Note

Click here to download the full example code

# Computing gradients in parallel with Amazon Braket¶

*Authors: Tom Bromley and Maria Schuld — Posted: 08 December 2020. Last updated: 30 September 2021.*

PennyLane integrates with Amazon Braket to enable quantum machine learning and optimization on high-performance simulators and quantum processing units (QPUs) through a range of providers.

In PennyLane, Amazon Braket is accessed through the PennyLane-Braket plugin. The plugin can be installed using

```
pip install amazon-braket-pennylane-plugin
```

A central feature of Amazon Braket is that its remote simulator can execute multiple circuits in parallel. This capability can be harnessed in PennyLane during circuit training, which requires lots of variations of a circuit to be executed. Hence, the PennyLane-Braket plugin provides a method for scalable optimization of large circuits with many parameters. This tutorial will explain the importance of this feature, allow you to benchmark it yourself, and explore its use for solving a scaled-up graph problem with QAOA.

## Why is training circuits so expensive?¶

Quantum-classical hybrid optimization of quantum circuits is the workhorse algorithm of near-term quantum computing. It is not only fundamental for training variational quantum circuits, but also more broadly for applications like quantum chemistry and quantum machine learning. Today’s most powerful optimization algorithms rely on the efficient computation of gradients—which tell us how to adapt parameters a little bit at a time to improve the algorithm.

Calculating the gradient involves multiple device executions: for each trainable parameter we must execute our circuit on the device typically more than once. Reasonable applications involve many trainable parameters (just think of a classical neural net with millions of tunable weights). The result is a huge number of device executions for each optimization step.

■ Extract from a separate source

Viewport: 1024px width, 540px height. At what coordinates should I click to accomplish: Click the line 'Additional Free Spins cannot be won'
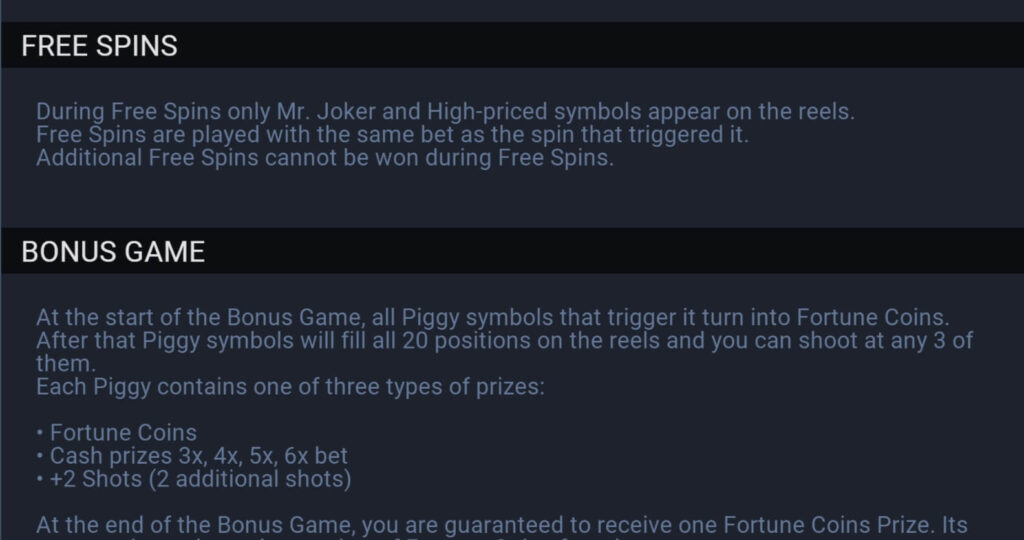click(325, 158)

In the standard `default.qubit`

device, gradients are calculated in PennyLane through
sequential device executions—in other words, all these circuits have to wait in the same queue
until they can be evaluated. This approach is simpler, but quickly becomes slow as we scale the
number of parameters. Moreover, as the number of qubits, or “width”, of the circuit is scaled,
each device execution will slow down and eventually become a noticeable bottleneck. In
short—**the future of training quantum circuits relies on high-performance remote simulators and
hardware devices that are highly parallelized**.

Fortunately, the PennyLane-Braket plugin provides a solution for scalable quantum circuit training by giving access to the Amazon Braket simulator known as SV1. SV1 is a high-performance state vector simulator that is designed with parallel execution in mind. Together with PennyLane, we can use SV1 to run in parallel all the circuits needed to compute a gradient!

## Accessing devices on Amazon Braket¶

The remote simulator and quantum hardware devices available on Amazon Braket can be found
here. Each
device has a unique identifier known as an
ARN. In PennyLane,
all remote Braket devices are accessed through a single PennyLane device named `braket.aws.qubit`

,
along with specification of the corresponding ARN.

Note

To access remote services on Amazon Braket, you must first create an account on AWS and also follow the setup instructions for accessing Braket from Python.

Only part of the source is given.